The diffusion of water vapor through plaster boards and its condensation in the wall insulation in cold weather are of concern since they reduce the effectiveness of insulation. Consider a house that is maintained at \(20^{\circ} \mathrm{C}\) and 60 percent relative humidity at a location where the atmospheric pressure is \(97 \mathrm{kPa}\). The inside of the walls is finished with \(9.5\)-mm-thick gypsum wallboard. Taking the vapor pressure at the outer side of the wallboard to be zero, determine the maximum amount of water vapor that will diffuse through a \(3-\mathrm{m} \times 8-\mathrm{m}\) section of a wall during a 24-h period. The permeance of the \(9.5\)-mm-thick gypsum wallboard to water vapor is \(2.86 \times 10^{-9} \mathrm{~kg} / \mathrm{s} \cdot \mathrm{m}^{2} \cdot \mathrm{Pa}\).

To determine the partial pressure of vapor (Pi) inside the house, we need to use the given information: the temperature inside the house is \(20^{\circ} \mathrm{C}\), the relative humidity is 60% and the atmospheric pressure is \(97\ \mathrm{kPa}\). First, we need to find the saturation pressure (\(P_{sat}\)) of water vapor at the inside temperature (20°C). We can use the Antoine equation for this: \(P_{sat}=610.5\times{10^{\frac{7.5 \times T}{T + 237.3}}}\) where \(T\) is the temperature in Celsius. Substituting the temperature into the equation, we have: \(P_{sat}=610.5\times{10^{\frac{7.5\times20}{20+237.3}}}=2.338\ \mathrm{kPa}\) Now, we apply the definition of relative humidity to find the partial pressure of vapor (Pi) inside the house: \(Relative\ Humidity=\frac{P_i}{P_{sat}}\) \(P_i=Relative\ Humidity\times P_{sat}=0.6\times2.338 = 1.403\ \mathrm{kPa}\)

Now that we have calculated the partial pressure of water vapor inside the house (Pi), we can find the vapor pressure difference (ΔP) between the two sides of the wall. The vapor pressure outside the wall is given as zero, so: \(\Delta P=P_i-0=1.403\ \mathrm{kPa}\)

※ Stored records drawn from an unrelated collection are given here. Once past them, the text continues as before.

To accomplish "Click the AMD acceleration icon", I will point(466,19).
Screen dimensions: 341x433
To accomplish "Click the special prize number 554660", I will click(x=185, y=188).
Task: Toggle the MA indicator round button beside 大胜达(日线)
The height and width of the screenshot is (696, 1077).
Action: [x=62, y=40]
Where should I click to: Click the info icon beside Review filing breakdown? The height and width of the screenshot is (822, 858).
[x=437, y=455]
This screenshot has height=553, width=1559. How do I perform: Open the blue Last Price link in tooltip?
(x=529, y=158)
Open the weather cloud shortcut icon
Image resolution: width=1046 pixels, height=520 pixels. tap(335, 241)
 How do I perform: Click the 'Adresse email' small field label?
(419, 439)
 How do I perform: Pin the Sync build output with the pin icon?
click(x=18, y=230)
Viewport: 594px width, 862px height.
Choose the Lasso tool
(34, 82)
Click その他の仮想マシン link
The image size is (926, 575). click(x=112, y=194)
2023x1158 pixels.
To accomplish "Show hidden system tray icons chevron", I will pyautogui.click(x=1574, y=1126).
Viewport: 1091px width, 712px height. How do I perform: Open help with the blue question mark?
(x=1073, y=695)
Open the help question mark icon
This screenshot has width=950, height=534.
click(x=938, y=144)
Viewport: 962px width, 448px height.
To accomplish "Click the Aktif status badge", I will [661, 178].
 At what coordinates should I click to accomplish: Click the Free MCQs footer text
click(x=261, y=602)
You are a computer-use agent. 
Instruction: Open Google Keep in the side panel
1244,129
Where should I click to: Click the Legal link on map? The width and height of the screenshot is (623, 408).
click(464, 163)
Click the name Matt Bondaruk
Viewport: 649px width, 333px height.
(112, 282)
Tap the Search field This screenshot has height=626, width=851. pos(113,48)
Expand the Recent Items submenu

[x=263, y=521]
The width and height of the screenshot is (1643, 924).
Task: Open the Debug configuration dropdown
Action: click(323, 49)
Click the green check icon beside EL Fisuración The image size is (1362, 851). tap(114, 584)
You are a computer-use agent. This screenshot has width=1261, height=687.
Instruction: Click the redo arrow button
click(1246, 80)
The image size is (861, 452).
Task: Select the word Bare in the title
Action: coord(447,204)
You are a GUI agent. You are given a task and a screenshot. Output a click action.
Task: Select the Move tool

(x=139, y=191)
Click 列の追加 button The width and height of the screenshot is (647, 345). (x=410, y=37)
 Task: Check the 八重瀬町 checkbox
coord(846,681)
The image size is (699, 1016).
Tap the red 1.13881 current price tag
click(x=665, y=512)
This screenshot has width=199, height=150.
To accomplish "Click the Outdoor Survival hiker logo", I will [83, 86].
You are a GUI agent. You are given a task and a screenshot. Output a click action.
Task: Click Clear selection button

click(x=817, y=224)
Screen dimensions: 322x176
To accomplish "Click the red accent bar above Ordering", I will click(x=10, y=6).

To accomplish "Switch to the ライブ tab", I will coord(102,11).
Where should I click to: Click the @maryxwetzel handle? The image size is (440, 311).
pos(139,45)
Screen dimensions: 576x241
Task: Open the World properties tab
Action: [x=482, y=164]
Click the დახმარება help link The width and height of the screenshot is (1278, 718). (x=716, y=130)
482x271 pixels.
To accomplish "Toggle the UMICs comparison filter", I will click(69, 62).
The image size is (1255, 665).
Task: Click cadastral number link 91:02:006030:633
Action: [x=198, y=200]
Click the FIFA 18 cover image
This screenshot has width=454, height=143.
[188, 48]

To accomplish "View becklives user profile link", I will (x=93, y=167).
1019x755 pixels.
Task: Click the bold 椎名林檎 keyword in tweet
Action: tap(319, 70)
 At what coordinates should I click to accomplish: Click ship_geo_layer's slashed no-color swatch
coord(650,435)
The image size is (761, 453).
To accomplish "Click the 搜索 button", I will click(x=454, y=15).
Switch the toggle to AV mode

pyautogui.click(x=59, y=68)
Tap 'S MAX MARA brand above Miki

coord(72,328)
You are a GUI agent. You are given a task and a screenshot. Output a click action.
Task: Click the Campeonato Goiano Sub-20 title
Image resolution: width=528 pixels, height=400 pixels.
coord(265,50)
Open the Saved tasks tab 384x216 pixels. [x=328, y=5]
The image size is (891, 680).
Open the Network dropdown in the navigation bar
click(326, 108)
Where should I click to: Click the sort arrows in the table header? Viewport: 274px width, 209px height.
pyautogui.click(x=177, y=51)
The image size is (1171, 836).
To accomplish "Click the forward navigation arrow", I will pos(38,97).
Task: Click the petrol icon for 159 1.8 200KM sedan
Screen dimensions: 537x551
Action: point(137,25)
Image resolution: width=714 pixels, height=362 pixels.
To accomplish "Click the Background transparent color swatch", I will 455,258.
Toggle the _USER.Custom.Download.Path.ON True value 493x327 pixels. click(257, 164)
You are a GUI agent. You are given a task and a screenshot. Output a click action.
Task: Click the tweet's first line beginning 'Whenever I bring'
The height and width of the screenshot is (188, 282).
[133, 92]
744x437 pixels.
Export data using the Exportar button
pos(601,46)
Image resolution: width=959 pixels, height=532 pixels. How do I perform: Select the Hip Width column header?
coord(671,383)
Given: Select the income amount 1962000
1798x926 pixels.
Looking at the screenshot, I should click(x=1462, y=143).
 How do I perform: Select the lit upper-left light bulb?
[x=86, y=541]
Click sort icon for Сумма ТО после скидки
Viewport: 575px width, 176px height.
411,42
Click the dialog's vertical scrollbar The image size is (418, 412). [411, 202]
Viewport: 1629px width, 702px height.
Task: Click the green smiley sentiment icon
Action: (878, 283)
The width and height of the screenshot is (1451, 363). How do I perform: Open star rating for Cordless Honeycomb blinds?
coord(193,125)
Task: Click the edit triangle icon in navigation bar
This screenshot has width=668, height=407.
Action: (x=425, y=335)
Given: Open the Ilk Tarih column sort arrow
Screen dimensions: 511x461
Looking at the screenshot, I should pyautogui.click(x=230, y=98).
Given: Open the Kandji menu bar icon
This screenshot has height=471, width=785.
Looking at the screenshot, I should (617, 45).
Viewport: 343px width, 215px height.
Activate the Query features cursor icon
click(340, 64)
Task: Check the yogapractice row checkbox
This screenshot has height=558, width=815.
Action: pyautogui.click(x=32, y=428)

To calculate the mass flow rate (m) of water vapor through the wall, we need to use the permeance of the wall and the vapor pressure difference. We are given that the permeance of the wall is \(2.86\times10^{-9}\ \mathrm{kg/s\cdot m^2\cdot Pa}\). To use this value, we need to convert the vapor pressure difference from kPa to Pa: \(\Delta P=1.403\ \mathrm{kPa}\times1000\ \mathrm{Pa/kPa}=1403\ \mathrm{Pa}\) Now, we can find the mass flow rate (m) per unit area of the wall: \(m=\mathrm{Permeance}\times\Delta P=2.86\times10^{-9}\ \mathrm{kg/s\cdot m^2\cdot Pa}\times1403\ \mathrm{Pa}=4.010\times10^{-6}\ \mathrm{kg/s\cdot m^2}\)

We now have the mass flow rate of water vapor through the wall per unit area. To find the maximum amount of water vapor that will diffuse through the specified area (\(3\ \mathrm{m}\times8\ \mathrm{m}\)) of the wall during a 24-hour period, we need to multiply the mass flow rate by the area of the wall and the duration (in seconds) of the 24-hour period: \(Mass\ Flow\ Rate\times Area\times Time=4.010\times10^{-6}\ \mathrm{kg/s\cdot m^2}\times(3\ \mathrm{m}\times8\ \mathrm{m})\times(24\ \mathrm{h\cdot3600\ s/h})=2.639\ \mathrm{kg}\) So, the maximum amount of water vapor that will diffuse through the \(3-\mathrm{m} \times 8-\mathrm{m}\) section of a wall during a 24-hour period under these conditions is approximately 2.639 kg.